In the case-planning phase, a patient model study was made from irreversible hydrocolloid impressions (Jeltrate, Dentsply). This helped in the analysis of occlusion, classification of the dental arches, and design in the surveyor. The upper arch was classified as Kennedy’s class I, since only tooth number 13 and an osseointegrated

implant of the external hexagon (HE) type was present in the region of the 11 tooth. The lower arch was classified as Kennedy’s class II modification 1, or unilateral posterior edentulism (figure 1).

Figure 1 Clinical view. 

The initial proposed treatment was preparing the oral environment, including prophylaxis, basic periodontal treatment, replacement of unsatisfactory dental restorations, and extraction of teeth condemned.

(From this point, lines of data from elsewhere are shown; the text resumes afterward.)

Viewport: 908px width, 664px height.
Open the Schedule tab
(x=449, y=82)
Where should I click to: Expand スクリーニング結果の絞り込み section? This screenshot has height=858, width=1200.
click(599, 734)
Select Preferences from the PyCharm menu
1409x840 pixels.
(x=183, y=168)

The patient had a broad upper prosthetic space that indicated less favorable prognosis. Due to financial constraints, the patient refused more implants in the upper arch. After deliberating the treatment options, and advantages and disadvantages, it was decided that mucus-tooth-implant-supported RPD retained with the upper O-ring type restraint and lower partial dentures retained with the staple would be the treatment of choice (figure 2 and 3).

Figure 2 Upper arch after adjustments. 

Figure 3 Lower arch after adjustments. 

After suitable preparation of the oral cavity, the insertion path was planned and defined the teeth the guiding plane. Niches were prepared for additional retention in composite resin to improve the stability of the RPD. The incisal surfaces of the lower anterior teeth that had physiologically worn out over the years were rebuilt.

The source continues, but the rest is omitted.